MAPK and PKC activity are not required for H2O2-induced arterial muscle contraction

Abstract

H2O2-induced pulmonary arterial smooth muscle (PASM) contractions are independent of Ca2+and myosin light chain phosphorylation. The purpose of this study was to determine whether mitogen-activated protein kinase (MAPK), extracellular signal-regulated kinase (ERK) 1 and ERK2, or protein kinase C (PKC) activation is required for H2O2-induced contraction. Porcine PASM strips were stimulated with 1 mM H2O2, 120 mM KCl, or 10 μM phorbol myristic acetate and freeze clamped at various times during the contractions. Changes in relative amounts of tyrosine/threonine phosphorylated MAPK compared with total MAPK were measured.
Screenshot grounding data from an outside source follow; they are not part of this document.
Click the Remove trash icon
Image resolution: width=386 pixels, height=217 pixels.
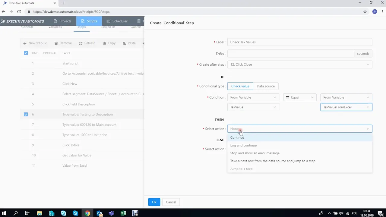[x=56, y=43]
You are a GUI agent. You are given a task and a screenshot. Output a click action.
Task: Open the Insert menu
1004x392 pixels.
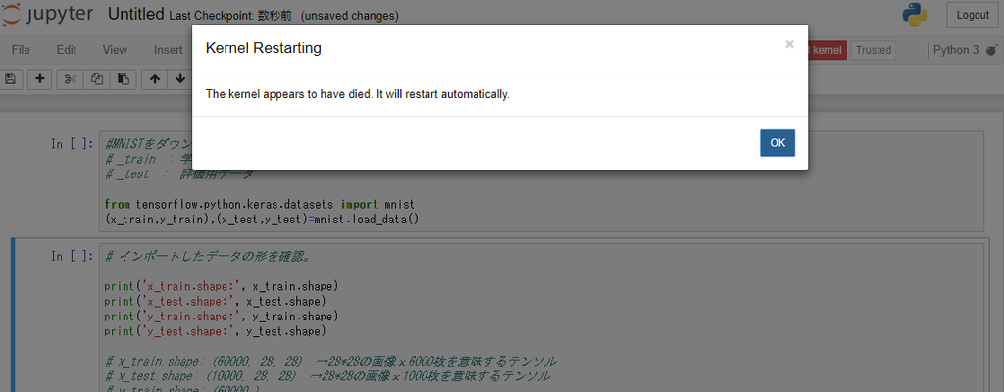coord(168,50)
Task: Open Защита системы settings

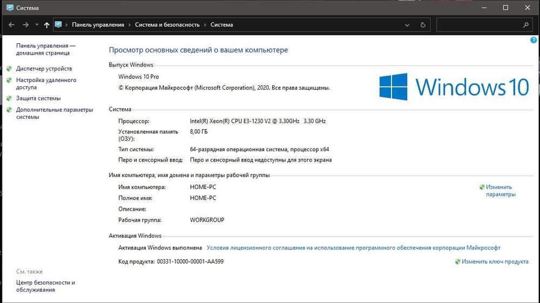Action: (x=38, y=98)
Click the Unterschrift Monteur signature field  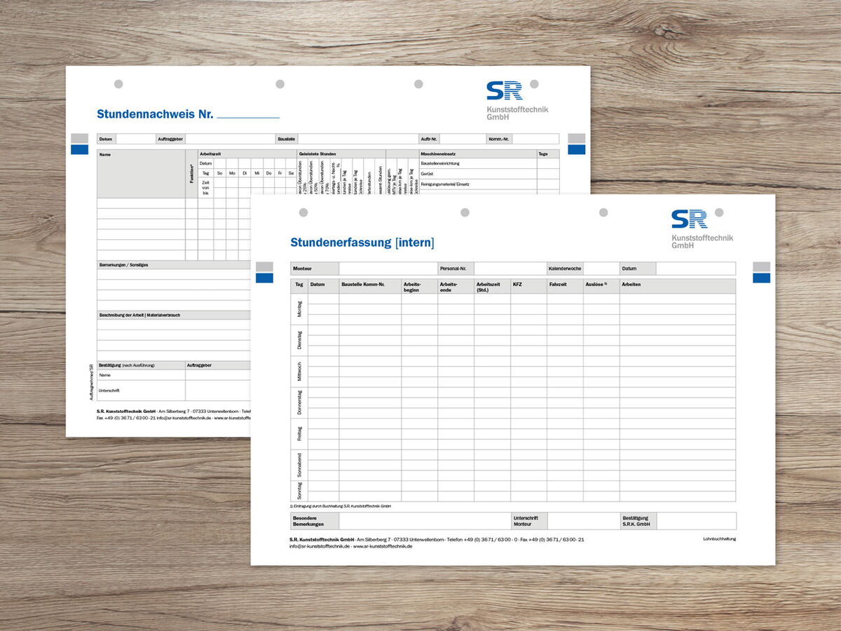click(x=582, y=521)
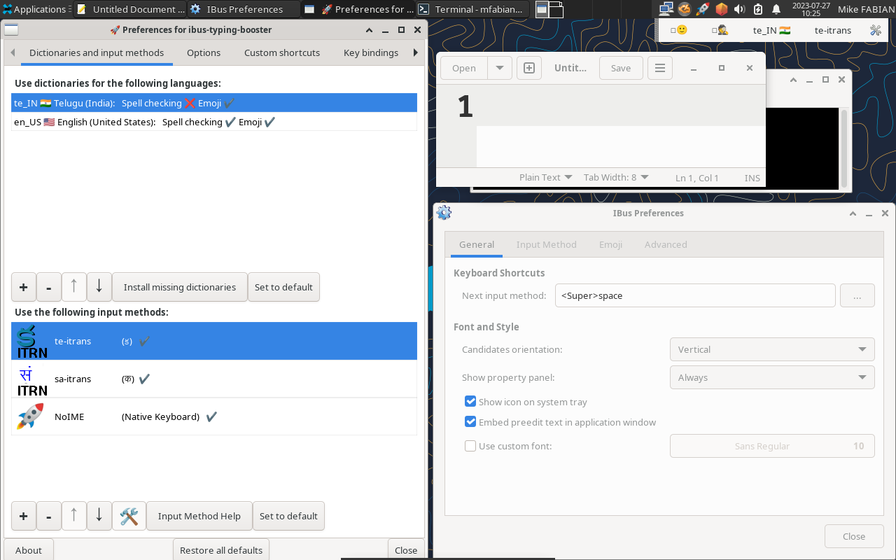Click Install missing dictionaries
This screenshot has height=560, width=896.
[x=179, y=287]
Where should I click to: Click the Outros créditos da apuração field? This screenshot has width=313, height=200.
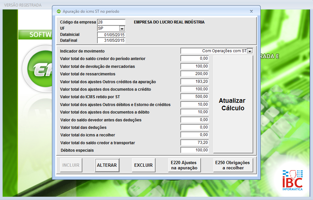(x=194, y=81)
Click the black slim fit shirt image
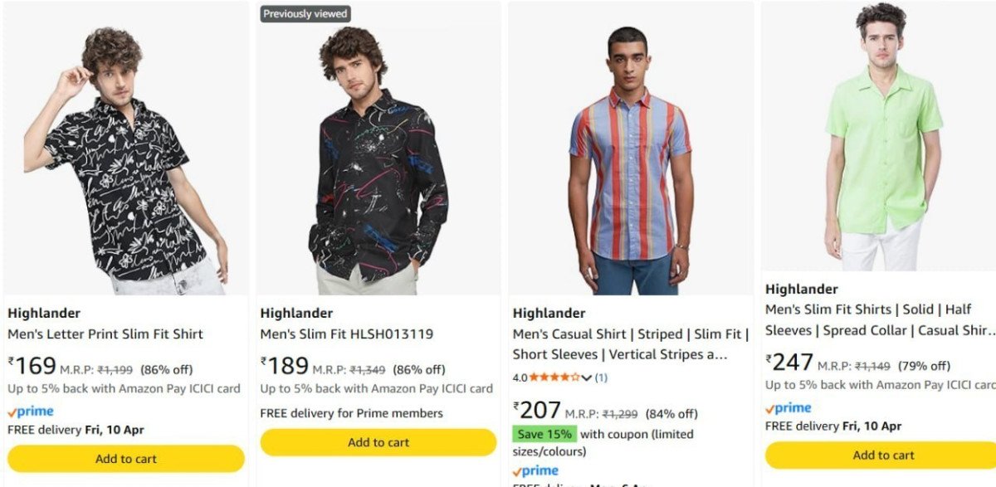Viewport: 996px width, 487px height. (x=378, y=149)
MAPK tyrosine phosphorylation levels increased in correlation with tension development. However, 50 μM PD-98059, a MAPK/ERK kinase-MAPK kinase blocker, reduced MAPK phosphorylation below resting levels, even though the magnitude of the isometric tension development was unaltered. Freeze-clamped PASM strips were placed in a PKC activity assay buffer containing 32P and CaCl2 to measure the total myelin basic protein phosphorylation. The data show that: 1) the time courses of PKC activity and force produced in response to H2O2 do not correlate, and 2) MAPK activation may be a concurrent event with, or a consequence of, tension development in response to a variety of agonists but is not responsible for contractions to H2O2, high K+, or phorbol esters.